Sightseeing in Guadalajara, Mexico
Our travels around Mexico brought us to Guadalajara and surroundings in January 2020. This area was not originally on our Mexico bucket list, but turned out to be interesting and well worth a visit. The historic center of Guadalajara is stunning, filled with handsome colonial landmarks and beautiful plazas. We stayed altogether five days in Guadalajara and in the town of Ajijic by Lake Chapala, just 50 km from Guadalajara. In this post we shortly introduce Guadalajara and the main sights of the historical center.
The city of Guadalajara
Guadalajara is the capital of the state of Jalisco, and the second most populous metropolitan area of Mexico. It is situated in the Central Highlands of Mexico, north-west from the capital CDMX, and named after the Spanish city of Guadalajara – the name translates to “Stone Valley”. Guadalajara is considered as one of the cultural centers of Mexico, with a lot of festivals, like an international film festival, and other culture events organized around the year.
Guadalajara was founded in the current location in 1542, when a group of young Spanish families settled in the area. Situated in the middle of a fertile agricultural region, Guadalajara quickly grew to a populous colony and further to an important city in the colonial Mexico. Today it’s a remarkable industrial, commercial and cultural center, with population of around 1,5 million inhabitants in the city and close to 5 million in the metro area.
Sightseeing in Guadalajara
A walking tour around the historical center of the city, to admire beautiful churches, plazas and monuments, is a necessary part of any visit to Guadalajara. Catedral de Guadalajara, or Cathedral of the Assumption of Our Lady, is the best known landmark of the city. This huge cathedral is a combination of different architecture styles, including Neoclassical, Baroque, and Gothic elements. The construction of the cathedral was started in 1561, by orders of King Felipe II of Spain, but it took more than a century to complete the works. It was one of the most important catholic sites of the New Spain. The original towers of the church capsized in an earthquake in 1818, and the new towers, coated with yellow bricks, were built in neo-Gothic style.
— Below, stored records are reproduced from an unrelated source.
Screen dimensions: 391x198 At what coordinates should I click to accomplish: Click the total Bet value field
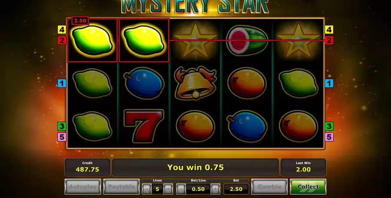236,189
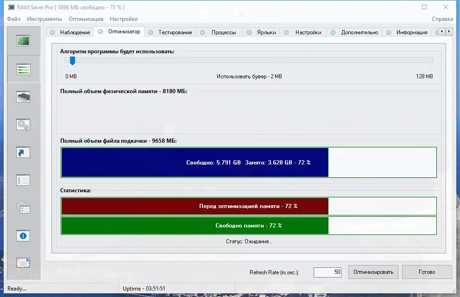Select the checklist settings icon in sidebar
The width and height of the screenshot is (460, 297).
coord(23,180)
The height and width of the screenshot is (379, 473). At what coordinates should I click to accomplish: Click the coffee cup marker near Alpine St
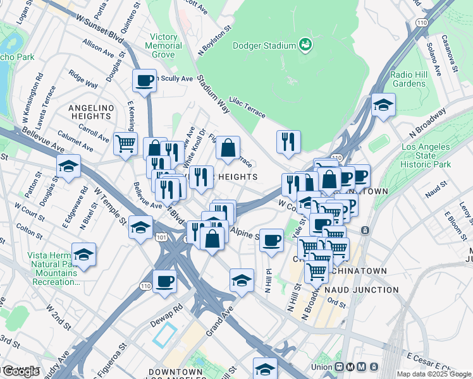point(271,243)
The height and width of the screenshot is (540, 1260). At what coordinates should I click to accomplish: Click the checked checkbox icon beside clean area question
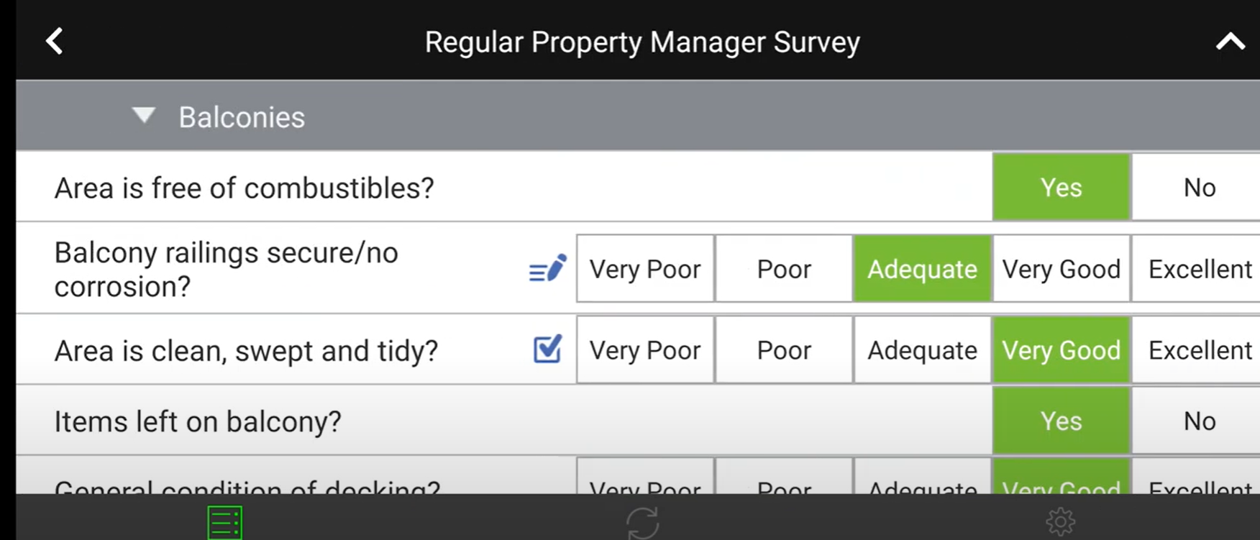[546, 349]
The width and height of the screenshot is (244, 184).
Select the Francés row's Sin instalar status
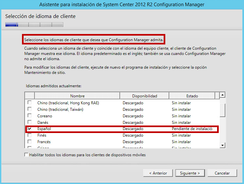181,142
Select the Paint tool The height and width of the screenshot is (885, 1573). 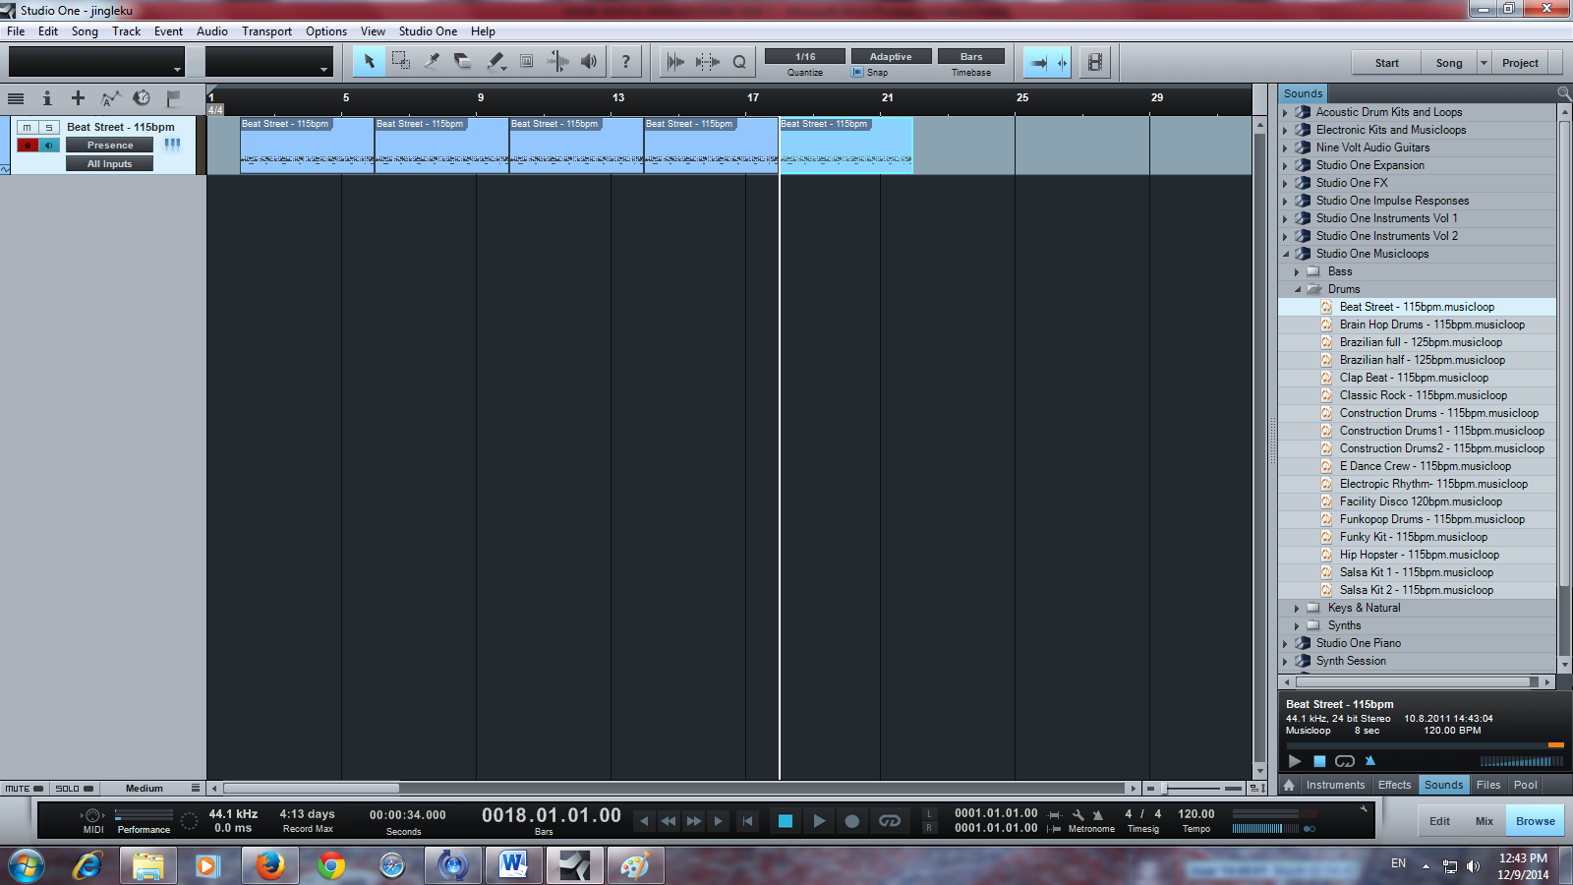(495, 61)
The four squares on each side of Guadalajara Cathedral, Plaza de Armas, Plaza de la Liberación, Plaza Guadalajara and Rotonda Plaza, are great for having a break, watching the city life and admiring all the majestic buildings around the squares. These plazas are gathering places with fountains, statues, benches and food stalls. In the middle of Plaza de Armas is an elegant monument and band stand, Quiosco De Guadalajara, and in Rotonda Plaza stands Rotonda de los Jaliscienses Ilustres, a historical monument with 17 columns that honor the artists, musicians and historical leaders of Jalisco. The actual monument and the square is surrounded with over 20 statues of national heroes.
Bautiful palace buildings
Palacio Municipal, the city hall is a beautiful building right next to Plaza Guadalajara. Like so many other colonial buildings, it’s built around an inner yard, and there are elegant corridors. Right after the entrance, there are murals painted by Gabriel Flores, that represent the establishment of Guadalajara.
Palacio de Gobierno, the Governmental Palace, was originally built back in 1650, but it collapsed in an earthquake hundred years later. The current building was opened in 1790, and the clock tower was added in 1885. The two-storied building circulates an inner yard, and in the inside visitors can admire the powerful frescoes by José Clemente Orozco. The mural above the main staircase, “The People and Its Leaders” and depicts a revolutionary leader wielding a flaming torch to ignite the independence movement.
Cultural centre and central market
Instituto Cultural Cabañas cultural centre is another place of interest for those interested in Orazcos art, and an elegant building also. It’s a UNESCO World Heritage site, once used as an orphanage and a hospital. The walls and ceilings of the institute building are decorated with altogether 57 fierce frescoes, point at authority figures and depict history as bloody struggle. The admission fee to Cabañas Museum is 80 pesos (roughly 4 €), and on Tuesdays it’s free of charge.
Libertad Mercado, also known as Mercado San Juan de Dios, is a huge indoor market area close to the cultural center. It’s said to be the largest indoor market of the whole Latin America, and you can buy pretty much everything from this market. It’s the place to be for a local meal too, as well as for some souvenir shopping – especially local handicrafts.